GOAL OF THE EXERCISE
Output the lines from the line with "Identify the location of y-tick-label: 200." to the line with "Looking at the image, I should click on (1201, 696).", copying them exactly as they appear in the material below.

(Items from a dataset)
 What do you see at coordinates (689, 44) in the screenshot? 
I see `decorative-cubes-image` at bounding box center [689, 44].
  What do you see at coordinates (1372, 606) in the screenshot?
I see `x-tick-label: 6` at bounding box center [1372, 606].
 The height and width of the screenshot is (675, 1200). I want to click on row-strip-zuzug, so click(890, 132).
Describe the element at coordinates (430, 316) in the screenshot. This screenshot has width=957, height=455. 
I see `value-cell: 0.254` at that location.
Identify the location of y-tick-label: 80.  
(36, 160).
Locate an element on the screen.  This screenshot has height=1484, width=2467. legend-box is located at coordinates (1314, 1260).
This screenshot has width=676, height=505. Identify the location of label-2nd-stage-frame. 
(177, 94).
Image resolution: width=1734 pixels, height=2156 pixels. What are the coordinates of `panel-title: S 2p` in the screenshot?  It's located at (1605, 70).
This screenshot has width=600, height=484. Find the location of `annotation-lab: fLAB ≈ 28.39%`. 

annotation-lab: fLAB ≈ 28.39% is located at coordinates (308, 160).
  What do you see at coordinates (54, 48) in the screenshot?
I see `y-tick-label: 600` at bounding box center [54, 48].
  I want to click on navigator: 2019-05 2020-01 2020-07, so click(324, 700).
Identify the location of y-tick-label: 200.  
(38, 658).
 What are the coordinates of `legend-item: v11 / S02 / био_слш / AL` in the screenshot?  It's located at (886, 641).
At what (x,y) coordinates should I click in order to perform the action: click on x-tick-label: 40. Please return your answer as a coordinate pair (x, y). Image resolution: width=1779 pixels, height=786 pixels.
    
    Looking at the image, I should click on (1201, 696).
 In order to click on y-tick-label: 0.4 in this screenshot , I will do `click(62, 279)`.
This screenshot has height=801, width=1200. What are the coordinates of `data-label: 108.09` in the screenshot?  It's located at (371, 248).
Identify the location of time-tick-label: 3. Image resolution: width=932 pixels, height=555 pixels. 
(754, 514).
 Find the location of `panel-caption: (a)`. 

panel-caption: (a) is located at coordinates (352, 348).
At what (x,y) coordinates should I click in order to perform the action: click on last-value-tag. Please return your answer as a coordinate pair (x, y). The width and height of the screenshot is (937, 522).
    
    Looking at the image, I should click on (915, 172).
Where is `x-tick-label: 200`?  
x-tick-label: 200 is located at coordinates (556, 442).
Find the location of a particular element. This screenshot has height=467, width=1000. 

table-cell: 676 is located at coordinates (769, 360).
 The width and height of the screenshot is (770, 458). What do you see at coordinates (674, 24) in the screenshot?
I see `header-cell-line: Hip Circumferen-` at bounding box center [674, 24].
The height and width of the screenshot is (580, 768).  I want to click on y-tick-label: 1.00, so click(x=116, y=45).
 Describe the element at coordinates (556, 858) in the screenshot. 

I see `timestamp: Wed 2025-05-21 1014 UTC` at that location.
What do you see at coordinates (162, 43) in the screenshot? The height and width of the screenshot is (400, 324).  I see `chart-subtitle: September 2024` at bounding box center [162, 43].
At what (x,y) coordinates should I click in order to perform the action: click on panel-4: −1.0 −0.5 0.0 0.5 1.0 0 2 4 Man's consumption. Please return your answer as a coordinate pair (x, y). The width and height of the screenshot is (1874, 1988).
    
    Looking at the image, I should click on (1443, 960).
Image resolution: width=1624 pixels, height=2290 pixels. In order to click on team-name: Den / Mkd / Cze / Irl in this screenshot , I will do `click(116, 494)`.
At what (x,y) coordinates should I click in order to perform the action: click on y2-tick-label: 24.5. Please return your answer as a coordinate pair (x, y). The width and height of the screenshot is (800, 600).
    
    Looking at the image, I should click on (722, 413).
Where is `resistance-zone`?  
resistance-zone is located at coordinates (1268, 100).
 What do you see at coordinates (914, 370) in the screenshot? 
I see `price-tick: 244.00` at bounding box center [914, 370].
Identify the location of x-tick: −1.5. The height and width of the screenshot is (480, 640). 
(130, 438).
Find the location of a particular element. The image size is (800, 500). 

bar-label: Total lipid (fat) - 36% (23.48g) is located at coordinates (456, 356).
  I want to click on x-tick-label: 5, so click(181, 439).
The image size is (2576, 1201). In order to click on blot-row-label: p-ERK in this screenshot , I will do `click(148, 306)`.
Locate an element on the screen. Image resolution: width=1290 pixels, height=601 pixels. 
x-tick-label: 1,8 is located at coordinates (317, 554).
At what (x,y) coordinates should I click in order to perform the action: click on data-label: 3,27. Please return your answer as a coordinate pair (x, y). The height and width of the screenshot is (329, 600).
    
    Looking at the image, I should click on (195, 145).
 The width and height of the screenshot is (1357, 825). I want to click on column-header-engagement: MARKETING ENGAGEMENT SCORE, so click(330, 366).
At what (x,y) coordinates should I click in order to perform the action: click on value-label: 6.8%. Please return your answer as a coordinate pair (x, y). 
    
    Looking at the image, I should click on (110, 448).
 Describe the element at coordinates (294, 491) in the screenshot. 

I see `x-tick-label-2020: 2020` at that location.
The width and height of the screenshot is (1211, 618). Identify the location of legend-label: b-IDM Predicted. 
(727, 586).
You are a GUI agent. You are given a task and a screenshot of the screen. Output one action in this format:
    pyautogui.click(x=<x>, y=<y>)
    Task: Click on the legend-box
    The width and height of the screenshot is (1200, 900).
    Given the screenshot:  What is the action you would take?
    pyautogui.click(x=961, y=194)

REPLY
Identify the location of y-tick-label: 200.  
(38, 658).
 What are the coordinates of `legend-item: v11 / S02 / био_слш / AL` in the screenshot?  It's located at (886, 641).
At what (x,y) coordinates should I click in order to perform the action: click on x-tick-label: 40. Please return your answer as a coordinate pair (x, y). Image resolution: width=1779 pixels, height=786 pixels.
    
    Looking at the image, I should click on (1201, 696).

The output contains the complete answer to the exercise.